(Some records)
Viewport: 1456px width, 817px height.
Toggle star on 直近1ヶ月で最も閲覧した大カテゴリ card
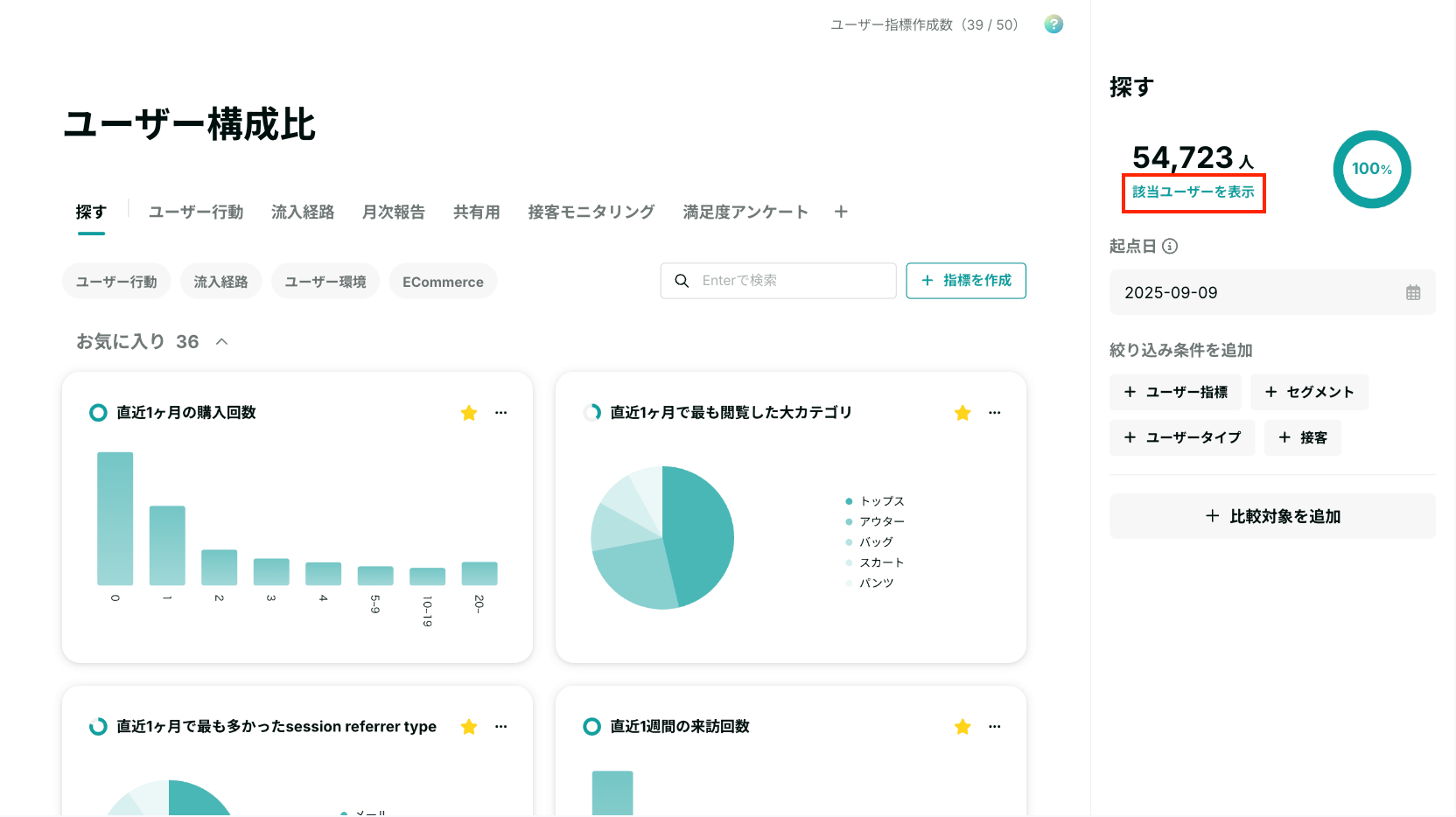click(x=962, y=413)
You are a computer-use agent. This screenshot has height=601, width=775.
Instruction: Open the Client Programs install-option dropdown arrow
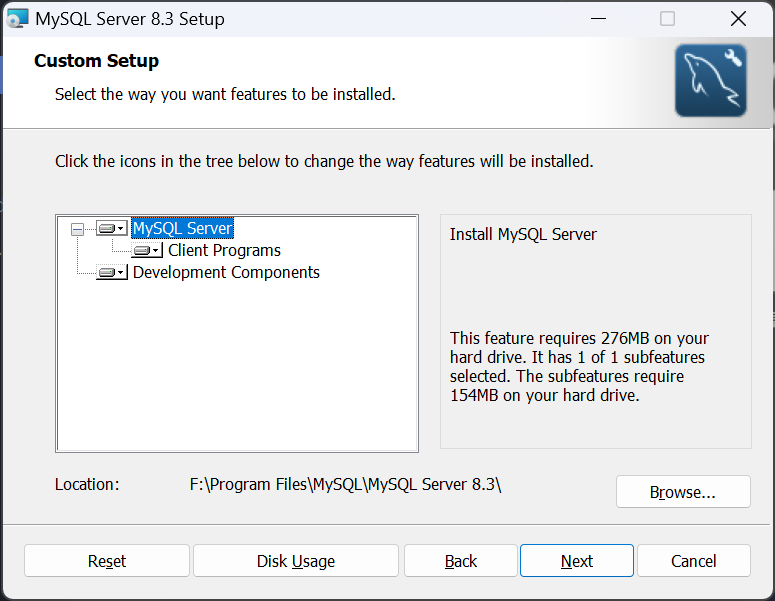156,251
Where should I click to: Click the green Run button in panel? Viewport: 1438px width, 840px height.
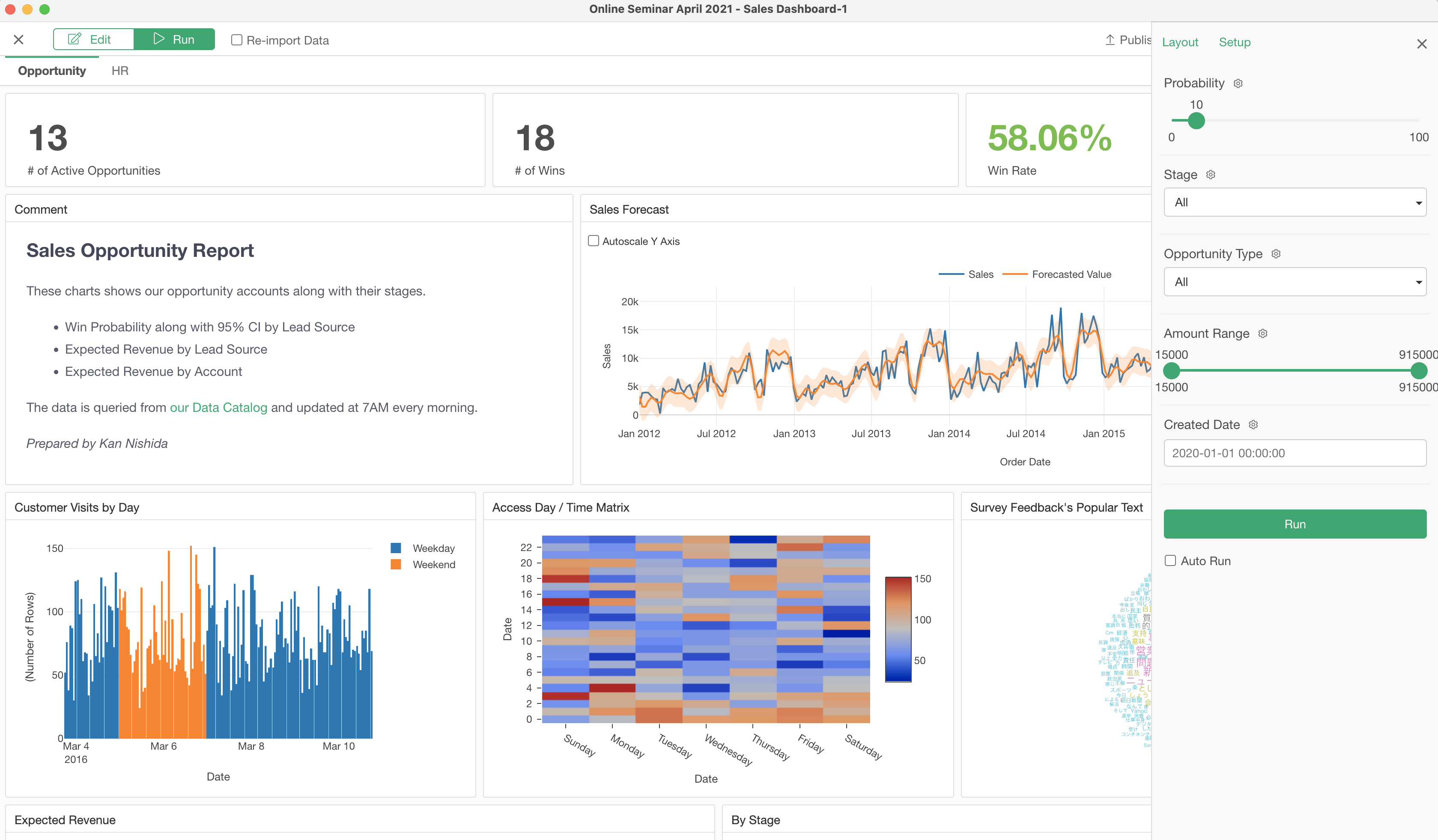coord(1295,524)
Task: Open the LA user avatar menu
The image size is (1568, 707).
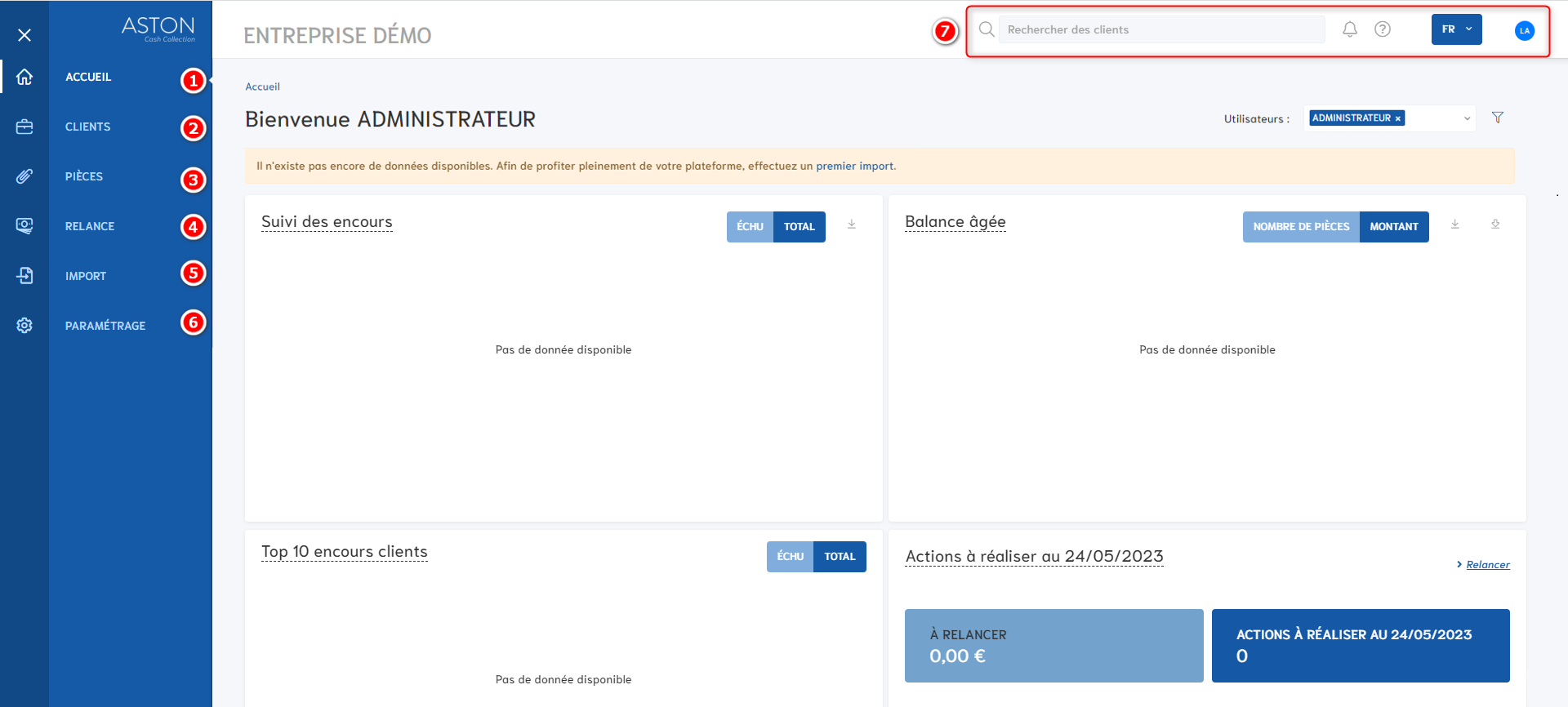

Short task: Locate every line in the records containing the string "width", matching case exactly, and copy each of those lines.

Answer for the task:
Viewport: 1456px width, 817px height.
You are a computer-use agent. This screenshot has height=601, width=775.
Where should I click to: Click the green Run button in panel? Viewport: 1438px width, 840px height.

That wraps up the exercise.